ー農業法人への経営支援は、どういった経緯でスタートしましたか?

成相:前述の農業法人経営者は、私たちに初めて出会ったとき「土を触ってない人間に何ができるんだ。何がわかるんだ」と思ったそうです。

しかし、視察や会合などで当社の取り組みや考えを伝えたり、農業法人の経営状況やビジョンを伺ったりしているうちに、経営支援へと結びつきました。加工品開発・販売先の開拓・事業計画に連動した栽培計画の立案・生産性の分析・改善など、経営支援で行うことは農業法人の経営課題に合わせて多岐にわたります。農業法人の経営課題に向き合うなかで農業への関わり方は異なりますが、「農業の発展を目指す」という志は農家さんと同じだなと感じます。

自分と関わった塾生が成長していく喜びとやりがい

ー次に、農業経営者の育成について、具体的な仕事の中身を教えてください。

成相:自治体から受託し、全10回のカリキュラムを20名ほどの塾生に対して半年かけて実施します。自治体により名称が異なりますが、大半は「農業経営塾」という名称で開催されています。

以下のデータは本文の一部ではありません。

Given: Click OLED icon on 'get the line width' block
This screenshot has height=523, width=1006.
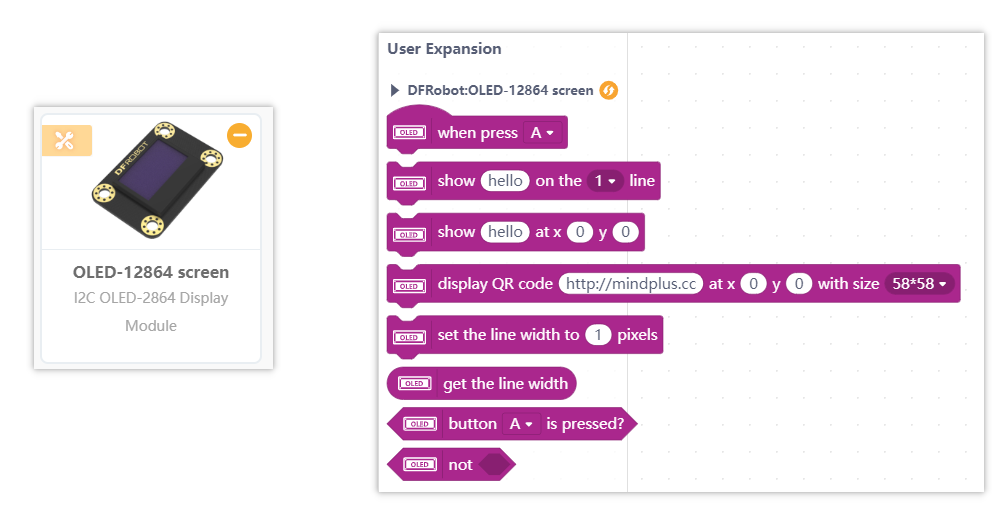Looking at the screenshot, I should [x=414, y=383].
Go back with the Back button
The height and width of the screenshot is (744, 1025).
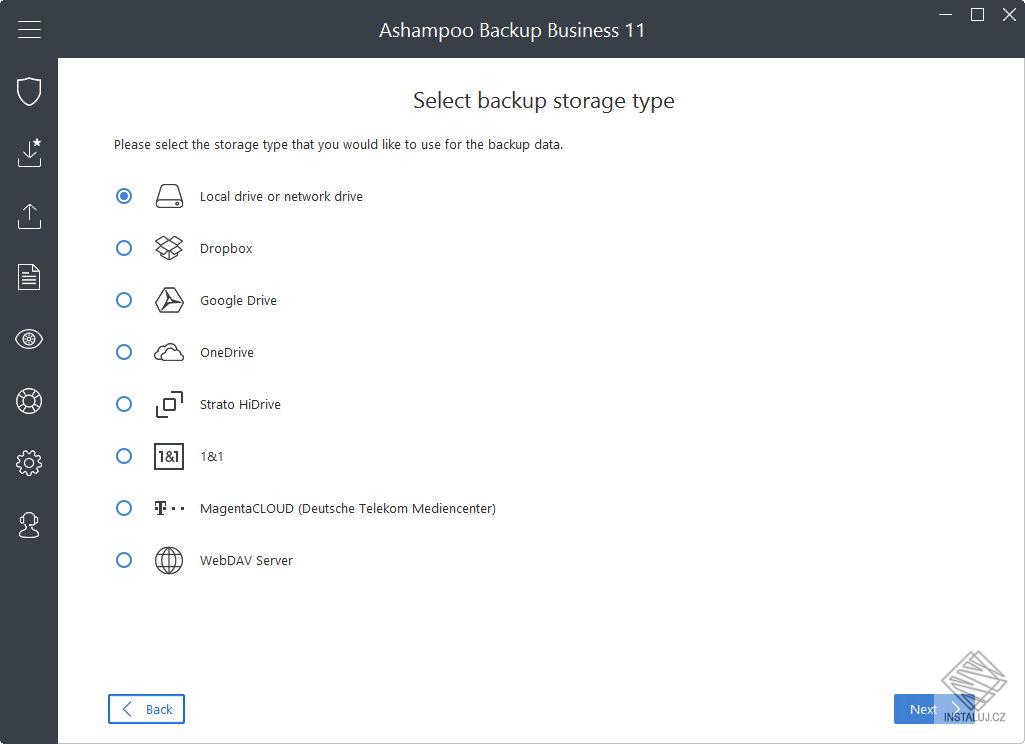[146, 709]
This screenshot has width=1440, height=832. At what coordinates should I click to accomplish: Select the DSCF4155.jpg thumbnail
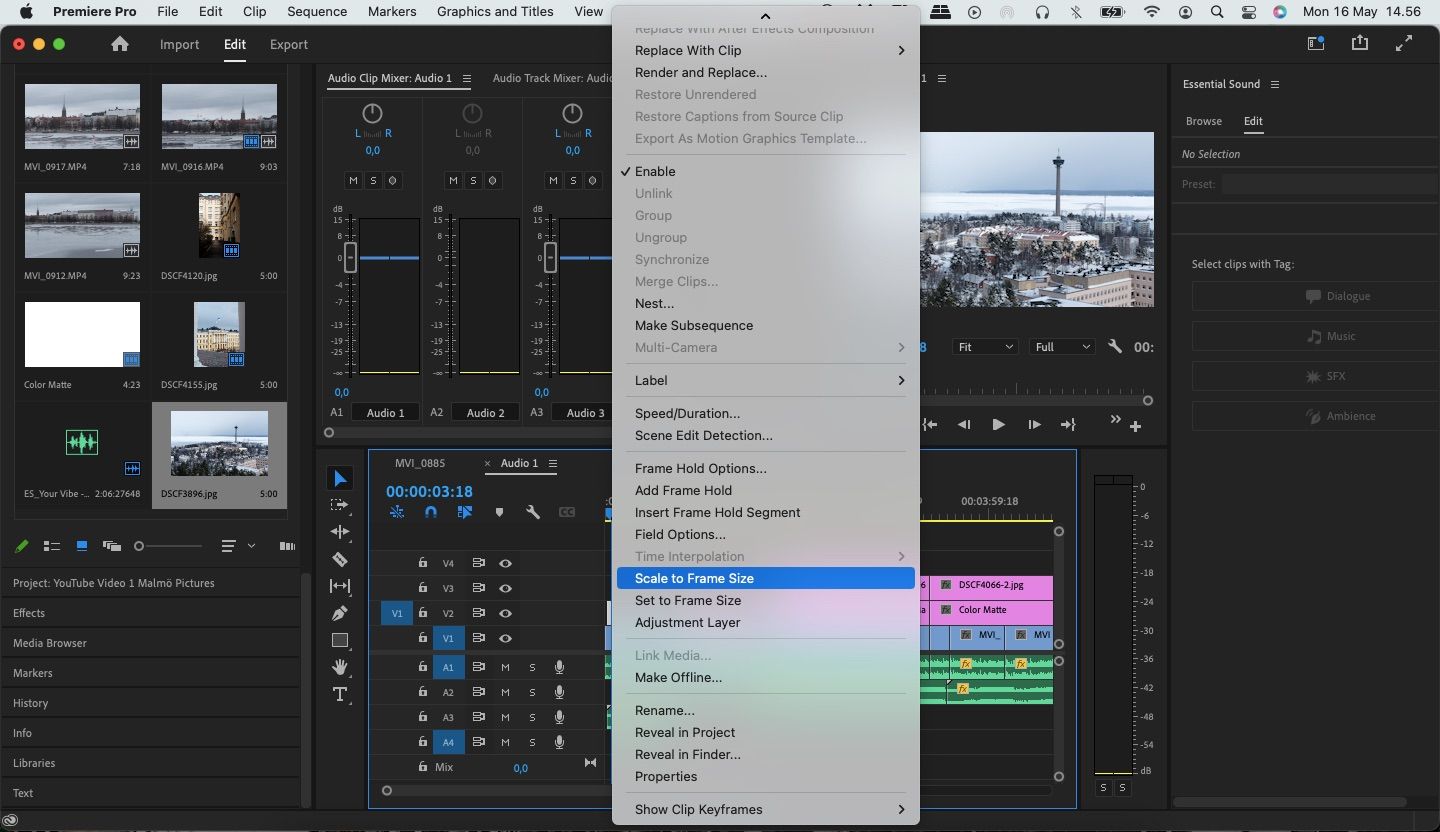[x=219, y=335]
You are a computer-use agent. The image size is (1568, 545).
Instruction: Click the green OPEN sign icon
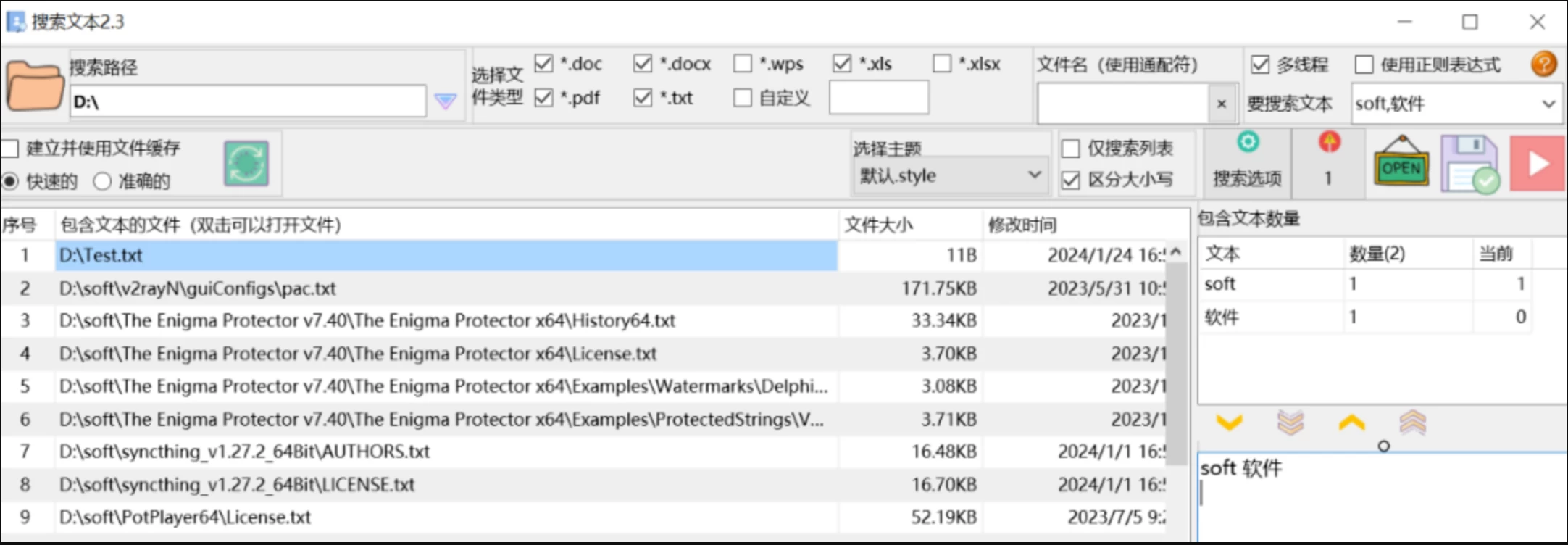pyautogui.click(x=1401, y=163)
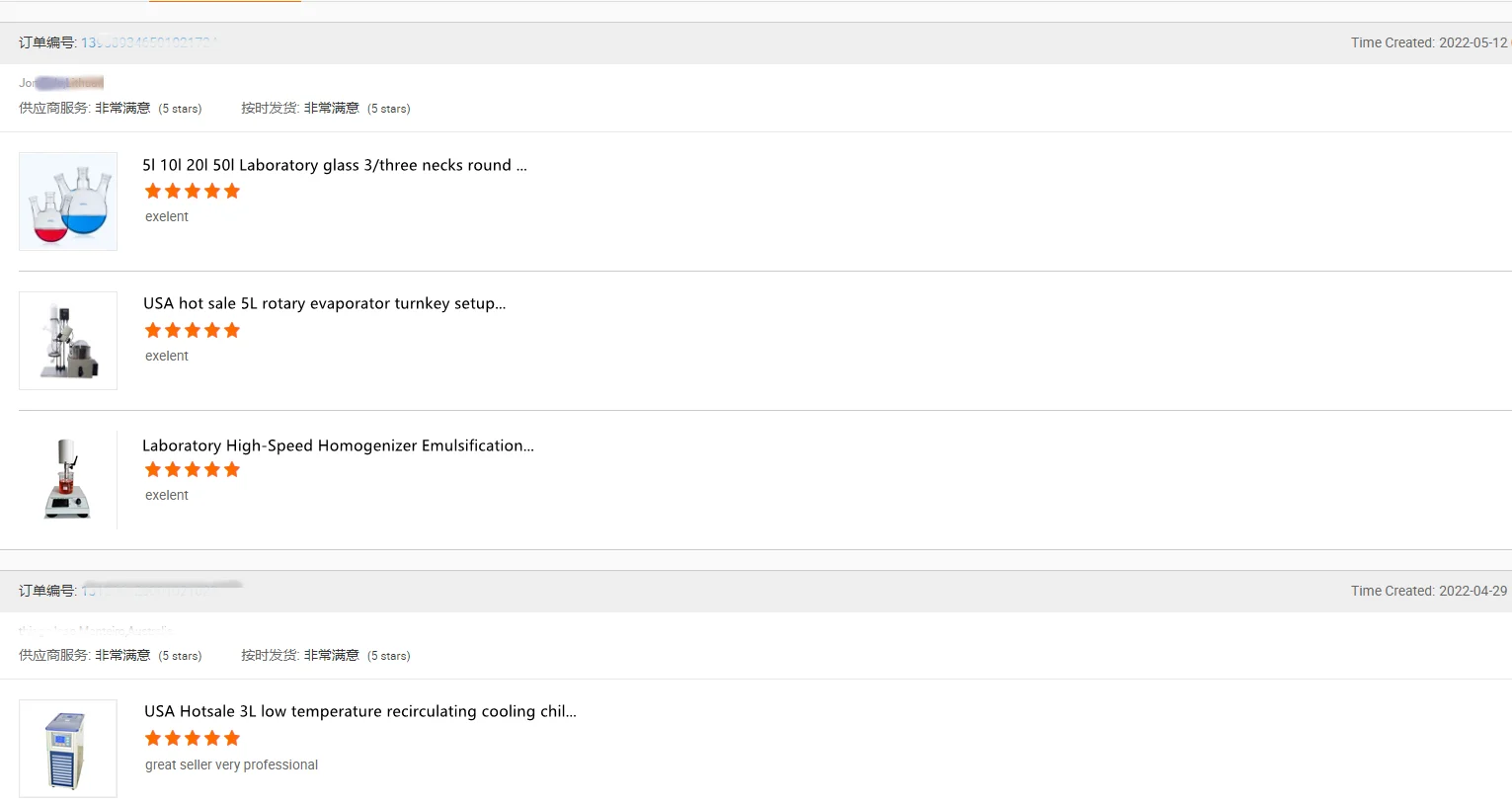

私は農業経営塾のカリキュラムを設計したり、講義を行ったりしています。農業経営塾のゴールは、参加塾生自身が中長期的なビジョン・目標を定め、事業計画の策定と発表を行うことです。

ー事業計画の策定や発表まで行うのですか?

成相:はい。開講式の際に塾生にゴールを伝えるのですが、最初は塾生全員が困惑しています。

しかし、自ら農業経営塾に参加申込みをした塾生の気持ちや、生産現場を社員や家族に任せて塾で勉強する時間を割いている状況を大事にしたいので、私は塾を通じて成果・価値を塾生に提供しようと決めています。

ー作成に向けては、どういったサポートをしていますか?

成相:一番の価値は、卒塾後に実際に使える事業計画を作成することであると思っています。塾生が作成した事業計画案に対して何度もアドバイスを送り、塾生自身の言葉で語れる事業計画の作成につなげています。

先日、研修会があり、卒塾生に自身が作成した事業計画を発表してもらいました。開講式ではかなり困惑していた塾生が堂々と発表している姿を見て、本当に驚きました。

ー作成した事業計画は、現場でどのように活用されているのですか?

成相:塾生は社内で共有して今期の事業計画として進めていたり、金融機関などに事業計画をもとに融資の打診をしたりしています。農業経営塾をきっかけに将来を見据えて行動を起こしている姿を見ると、私も刺激を受けますし、やりがいを感じます。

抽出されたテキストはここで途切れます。